Battling Squash Bugs

| 6/25/2015 10:35:00 AM

Tags: Squash Bugs, Gardening, Pesticides, Herbicides, Bees, Erin Sheehan,

Erin SheehanIf you do one thing to help out your garden this year, check for squash bugs. Last year, during the July Fourth weekend, my formerly beautiful and lush winter squash plants suddenly wilted and died back. What was once a plot full of squash vines was instead nearly empty. The plants lost about 2/3 of their size and looked terrible.

At first I thought my plants had powdery mildew. We'd had that the previous year and it also caused wilting and dying back, so I treated for it. When that didn't have any effect I started looking at the plants a little closer. I quickly found that they were covered with small dark insects. A little research told me that these were squash bugs. With a lot of hard work the plants did come back, but my yield was about half what it should have been.

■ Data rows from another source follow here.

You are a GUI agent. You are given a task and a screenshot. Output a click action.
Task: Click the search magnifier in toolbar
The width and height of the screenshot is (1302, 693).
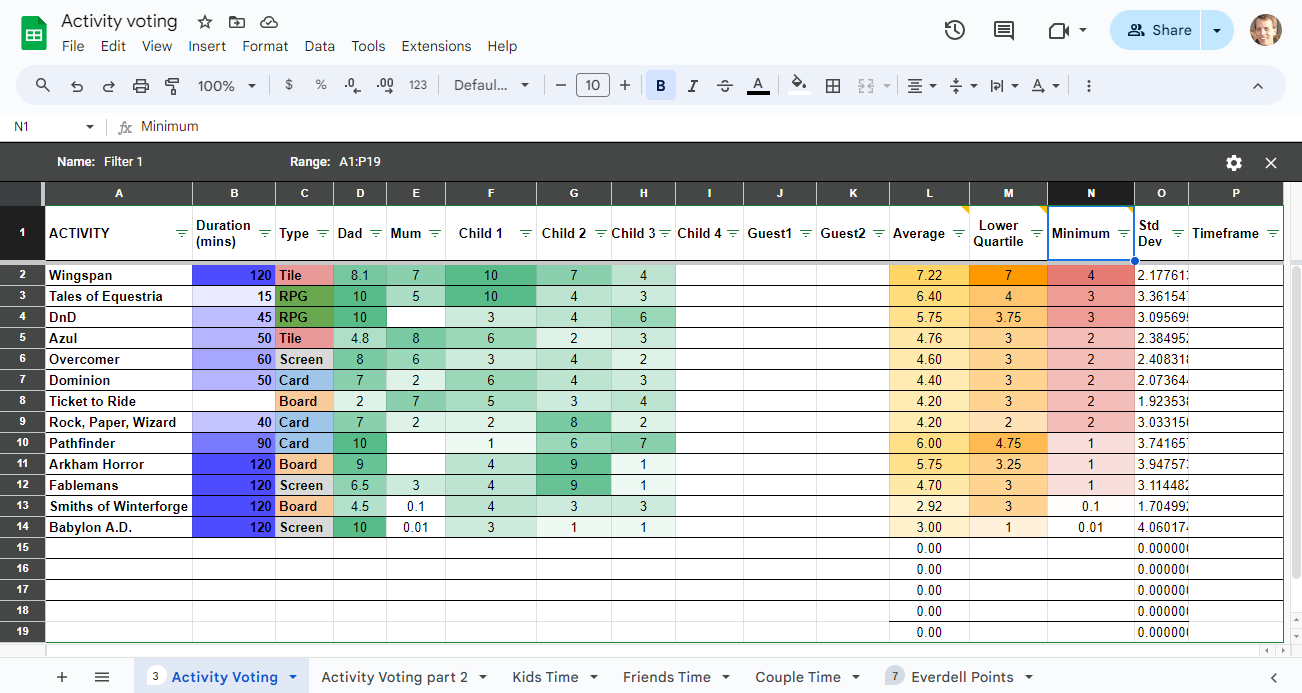[x=43, y=86]
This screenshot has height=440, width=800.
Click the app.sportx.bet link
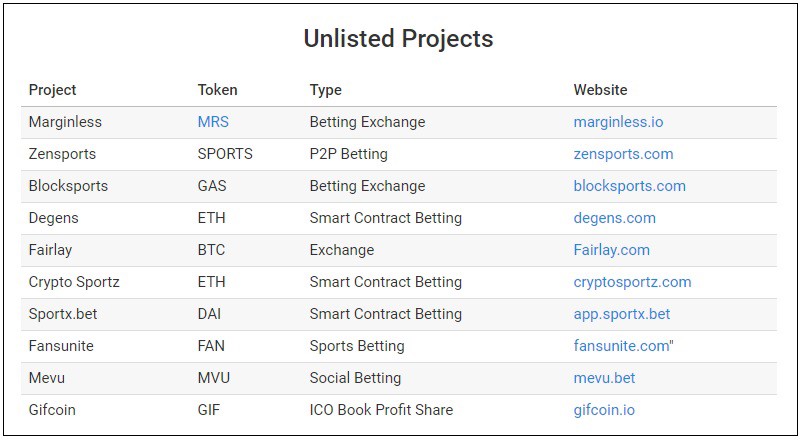622,314
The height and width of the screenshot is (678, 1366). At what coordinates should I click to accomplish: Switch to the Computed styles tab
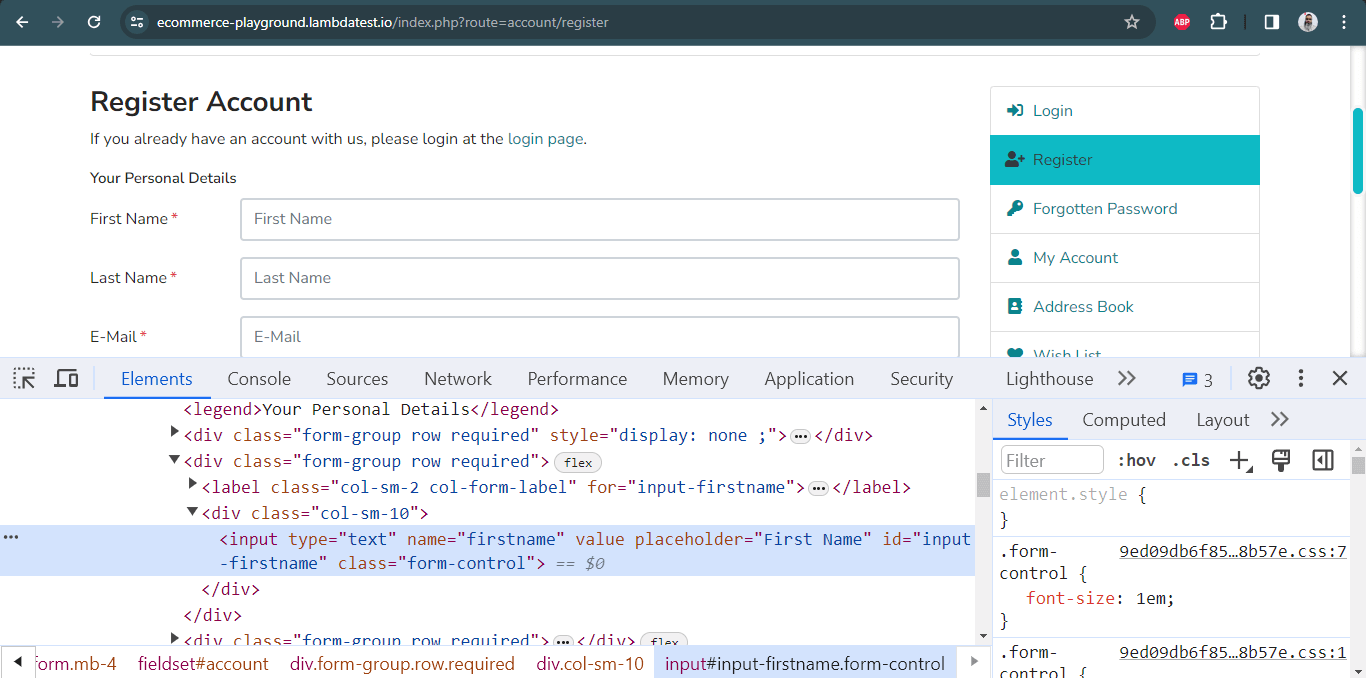1124,419
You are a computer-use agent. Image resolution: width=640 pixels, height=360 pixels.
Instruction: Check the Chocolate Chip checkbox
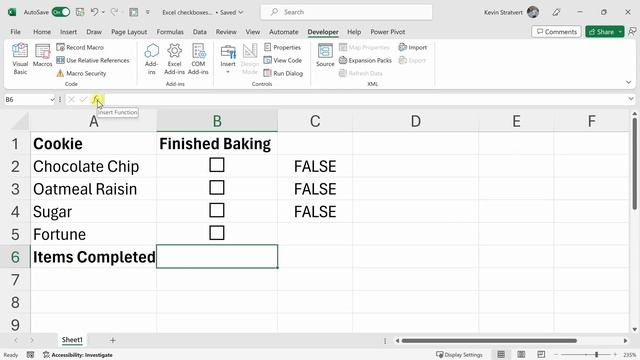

This year I have vowed to stay one step ahead of those little monsters. I visit the squash patch at least every other day and carefully turn up each and every squash leaf that I can reach and search for eggs.

squash bug eggs 

squash bug eggs

When I find an egg cluster, I rip the portion of the leaf that it is on and put it in the trash. Not the compost and not anywhere near the garden! I'm not taking any chances. As the plants have grown, this process has gone from taking about 10 minutes to more than 30.

7/8/2015 11:45:31 AM

Great article and I feel for you! We live in a very harsh climate and while we don't have squash bugs we have many other challenges. I feel the best offense is a good defense. I try to start from the bottom up by making my soil as healthy as it can be. This is not an easy task. Then if my soil is healthy then I try to transplant strong sets and the best quality seed. I think this minimizes fungus and insects. The plants can fight back. But things still happen and that's when vigilance comes in. Thanks for a good tip!